"When we set out to create NYUAD [New York University Abu Dhabi], we made it clear we were looking to attract the top students in the world, regardless of their national origin," said Josh Taylor, Assistant Vice-Chancellor of Public Affairs at NYUAD, ahead of the intake of the university's inaugural freshman class of 2014.
About 150 top candidates from 39 countries have been admitted.
Americans make up about one-third, mainly due to the university's popularity in the US, said Taylor.
"One of our challenges is that many of the top students in the UAE choose to attend university abroad," said Taylor. However, that may all change with the US' fifth best university at their doorstep.
"I never expected to stay in Abu Dhabi for university until NYUAD," said Ahmad Al Masoud who will soon start classes. "I didn't want to stay, I wanted a different experience, but now with NYUAD I can do that to a greater extent because I get to travel to more than one country," he added.
Quality of applicants
"The secondary school system in the UAE has a long way to go when it comes to graduating students fit for competition in the world's top universities."

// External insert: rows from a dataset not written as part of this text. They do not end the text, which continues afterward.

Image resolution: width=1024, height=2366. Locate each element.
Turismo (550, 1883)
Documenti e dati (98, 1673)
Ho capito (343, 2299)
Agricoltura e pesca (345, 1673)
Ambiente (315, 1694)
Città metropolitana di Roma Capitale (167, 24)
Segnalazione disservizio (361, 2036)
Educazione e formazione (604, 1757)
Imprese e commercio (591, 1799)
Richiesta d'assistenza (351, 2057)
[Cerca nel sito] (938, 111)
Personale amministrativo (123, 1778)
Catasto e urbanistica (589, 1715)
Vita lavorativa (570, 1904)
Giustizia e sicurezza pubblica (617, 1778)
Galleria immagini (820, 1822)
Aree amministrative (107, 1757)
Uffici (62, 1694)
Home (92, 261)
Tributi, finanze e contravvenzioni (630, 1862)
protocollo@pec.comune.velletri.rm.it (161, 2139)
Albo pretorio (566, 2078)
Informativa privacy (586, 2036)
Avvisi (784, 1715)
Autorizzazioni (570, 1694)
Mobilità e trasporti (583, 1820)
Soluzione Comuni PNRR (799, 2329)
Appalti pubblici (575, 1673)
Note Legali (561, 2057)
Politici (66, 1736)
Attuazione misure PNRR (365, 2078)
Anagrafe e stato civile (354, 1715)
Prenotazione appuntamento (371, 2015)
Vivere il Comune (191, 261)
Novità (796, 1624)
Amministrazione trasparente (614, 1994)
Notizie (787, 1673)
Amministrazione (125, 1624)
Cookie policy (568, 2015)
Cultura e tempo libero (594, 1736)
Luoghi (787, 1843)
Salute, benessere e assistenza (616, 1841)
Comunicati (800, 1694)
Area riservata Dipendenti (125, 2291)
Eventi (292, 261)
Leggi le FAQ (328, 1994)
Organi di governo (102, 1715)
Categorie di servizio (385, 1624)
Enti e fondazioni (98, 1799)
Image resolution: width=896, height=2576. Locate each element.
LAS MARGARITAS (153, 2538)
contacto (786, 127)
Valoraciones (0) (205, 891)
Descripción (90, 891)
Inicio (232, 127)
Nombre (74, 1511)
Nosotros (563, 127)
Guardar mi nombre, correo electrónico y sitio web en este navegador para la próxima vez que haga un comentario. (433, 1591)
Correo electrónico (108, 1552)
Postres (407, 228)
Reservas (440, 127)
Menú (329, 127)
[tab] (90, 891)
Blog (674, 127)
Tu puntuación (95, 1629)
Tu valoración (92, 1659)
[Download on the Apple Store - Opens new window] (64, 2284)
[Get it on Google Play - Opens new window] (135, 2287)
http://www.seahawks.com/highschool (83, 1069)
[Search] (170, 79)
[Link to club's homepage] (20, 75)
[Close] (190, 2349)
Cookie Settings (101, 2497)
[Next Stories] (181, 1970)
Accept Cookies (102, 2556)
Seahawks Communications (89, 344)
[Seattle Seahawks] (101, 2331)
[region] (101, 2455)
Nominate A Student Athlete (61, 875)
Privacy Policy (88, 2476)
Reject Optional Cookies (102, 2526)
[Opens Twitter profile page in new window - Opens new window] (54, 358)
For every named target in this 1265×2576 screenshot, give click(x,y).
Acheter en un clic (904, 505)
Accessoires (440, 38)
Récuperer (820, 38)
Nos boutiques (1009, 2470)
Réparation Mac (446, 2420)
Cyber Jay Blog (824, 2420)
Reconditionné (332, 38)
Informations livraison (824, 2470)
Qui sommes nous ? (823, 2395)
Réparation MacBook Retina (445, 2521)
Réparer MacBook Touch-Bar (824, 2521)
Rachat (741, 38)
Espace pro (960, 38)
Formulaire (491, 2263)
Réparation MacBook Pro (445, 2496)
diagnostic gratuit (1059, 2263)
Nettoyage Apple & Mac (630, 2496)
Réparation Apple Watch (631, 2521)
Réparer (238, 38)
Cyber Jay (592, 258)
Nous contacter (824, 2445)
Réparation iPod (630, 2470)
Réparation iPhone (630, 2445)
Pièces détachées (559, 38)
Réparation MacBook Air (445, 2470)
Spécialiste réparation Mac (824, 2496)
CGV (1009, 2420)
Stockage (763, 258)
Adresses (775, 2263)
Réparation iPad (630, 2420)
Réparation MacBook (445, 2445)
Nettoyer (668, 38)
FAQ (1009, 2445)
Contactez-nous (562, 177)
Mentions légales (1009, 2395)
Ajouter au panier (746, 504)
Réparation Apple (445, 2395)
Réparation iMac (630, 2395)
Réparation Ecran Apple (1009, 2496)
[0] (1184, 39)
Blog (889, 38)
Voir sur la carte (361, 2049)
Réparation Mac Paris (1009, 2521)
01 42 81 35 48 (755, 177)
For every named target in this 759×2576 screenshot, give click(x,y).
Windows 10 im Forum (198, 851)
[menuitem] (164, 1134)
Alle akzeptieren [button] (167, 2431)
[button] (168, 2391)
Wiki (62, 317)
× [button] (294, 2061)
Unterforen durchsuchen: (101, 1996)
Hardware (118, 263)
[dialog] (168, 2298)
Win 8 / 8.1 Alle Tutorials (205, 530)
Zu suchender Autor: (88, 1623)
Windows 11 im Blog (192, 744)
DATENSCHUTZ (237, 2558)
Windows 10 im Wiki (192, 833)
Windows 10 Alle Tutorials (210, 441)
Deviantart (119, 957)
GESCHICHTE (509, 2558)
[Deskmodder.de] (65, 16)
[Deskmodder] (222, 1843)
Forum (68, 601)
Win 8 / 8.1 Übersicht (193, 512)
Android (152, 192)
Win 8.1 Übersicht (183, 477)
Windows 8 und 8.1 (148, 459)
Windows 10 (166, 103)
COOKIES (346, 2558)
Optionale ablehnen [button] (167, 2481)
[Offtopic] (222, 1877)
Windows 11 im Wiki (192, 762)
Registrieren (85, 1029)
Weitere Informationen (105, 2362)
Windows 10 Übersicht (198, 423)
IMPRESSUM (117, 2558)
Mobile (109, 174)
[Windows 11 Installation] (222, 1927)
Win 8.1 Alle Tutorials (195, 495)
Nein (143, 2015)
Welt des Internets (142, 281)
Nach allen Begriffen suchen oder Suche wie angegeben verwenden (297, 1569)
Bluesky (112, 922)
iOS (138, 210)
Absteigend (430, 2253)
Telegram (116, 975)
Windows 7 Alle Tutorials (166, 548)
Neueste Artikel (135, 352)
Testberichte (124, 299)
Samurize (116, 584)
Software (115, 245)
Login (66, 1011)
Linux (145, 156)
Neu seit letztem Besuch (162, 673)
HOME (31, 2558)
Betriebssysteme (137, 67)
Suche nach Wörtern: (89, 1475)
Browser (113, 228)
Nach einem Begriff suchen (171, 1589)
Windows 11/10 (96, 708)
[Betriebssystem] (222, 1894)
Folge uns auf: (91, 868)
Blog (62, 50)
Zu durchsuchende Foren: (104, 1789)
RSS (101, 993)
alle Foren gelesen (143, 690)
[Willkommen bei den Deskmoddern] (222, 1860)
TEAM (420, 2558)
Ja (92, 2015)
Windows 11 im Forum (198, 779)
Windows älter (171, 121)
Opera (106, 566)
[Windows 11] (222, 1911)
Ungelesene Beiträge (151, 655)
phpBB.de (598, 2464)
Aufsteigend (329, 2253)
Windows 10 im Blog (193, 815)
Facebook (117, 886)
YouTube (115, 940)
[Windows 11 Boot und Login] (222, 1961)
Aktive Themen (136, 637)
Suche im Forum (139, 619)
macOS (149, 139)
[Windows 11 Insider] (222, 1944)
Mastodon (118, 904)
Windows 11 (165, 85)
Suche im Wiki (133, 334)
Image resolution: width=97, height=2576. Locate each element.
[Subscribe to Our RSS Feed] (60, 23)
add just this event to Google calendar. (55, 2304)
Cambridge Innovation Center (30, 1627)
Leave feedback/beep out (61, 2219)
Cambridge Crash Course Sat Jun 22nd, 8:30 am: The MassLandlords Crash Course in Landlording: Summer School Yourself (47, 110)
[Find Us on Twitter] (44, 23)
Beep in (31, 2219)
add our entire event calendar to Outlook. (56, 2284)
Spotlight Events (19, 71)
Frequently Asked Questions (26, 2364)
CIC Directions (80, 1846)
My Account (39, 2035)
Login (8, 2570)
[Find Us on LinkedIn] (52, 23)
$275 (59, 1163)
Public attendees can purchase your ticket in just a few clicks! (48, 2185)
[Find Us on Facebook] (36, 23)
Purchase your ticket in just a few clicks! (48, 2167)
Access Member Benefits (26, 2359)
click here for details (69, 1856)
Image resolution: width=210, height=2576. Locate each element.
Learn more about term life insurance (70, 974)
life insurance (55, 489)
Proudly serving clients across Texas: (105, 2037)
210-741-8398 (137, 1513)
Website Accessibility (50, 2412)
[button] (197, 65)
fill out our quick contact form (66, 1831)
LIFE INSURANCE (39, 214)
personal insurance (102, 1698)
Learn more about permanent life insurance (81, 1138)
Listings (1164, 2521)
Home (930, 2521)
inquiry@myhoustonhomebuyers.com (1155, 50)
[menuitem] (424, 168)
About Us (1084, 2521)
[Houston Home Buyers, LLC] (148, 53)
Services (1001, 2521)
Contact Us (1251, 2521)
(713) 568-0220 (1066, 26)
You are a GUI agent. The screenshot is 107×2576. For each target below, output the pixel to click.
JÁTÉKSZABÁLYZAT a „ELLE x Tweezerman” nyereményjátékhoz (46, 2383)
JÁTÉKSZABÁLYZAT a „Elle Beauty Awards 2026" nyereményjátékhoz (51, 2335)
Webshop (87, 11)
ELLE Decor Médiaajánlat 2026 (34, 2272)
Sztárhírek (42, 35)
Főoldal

This sentiment was expressed by NYUAD new recruit, Shamma Suhail Al Mazroui, who is now part of NYUAD's inaugural freshman class of 2014.
NYUAD also revealed that just 5 per cent of the inaugural class is made up of Emiratis.
When asked how she feels about the number, Shamma, a UAE national, said it reflected two things. "[It reflects] that the high school education system in the UAE may have some ground to cover before the majority of its graduates are considered for admission into NYUAD," she said.
She added that it could also reflect a desire of the capital to attract talented students from abroad who may end up as part of Abu Dhabi's skilled workforce.
UAE on the global map
Set to open in August, NYUAD has also served to further cement the position of the UAE on the global map and set new standards for higher education in the UAE, with international students now seeking to move here, Al Masoud said.
"We don't have a university in the UAE where people from abroad come specifically to study at," he said. "[But] NYUAD will now attract people from everywhere to come and study here," he added.
"We're moving into a truly globalised age, where business, government and education will be more international than they ever have been and NYUAD puts us right at the forefront of this movement," said Erin Katherine Meekhof, a new NYUAD recruit from Washington DC, US. "I couldn't pass up the opportunity to learn about an unfamiliar part of the world by living there," she added.
"I can't imagine a better place [than NYUAD] for becoming a global citizen, which I believe is the way of the future," said Máté Bede-Fazekas, a NYUAD freshman from Hungary.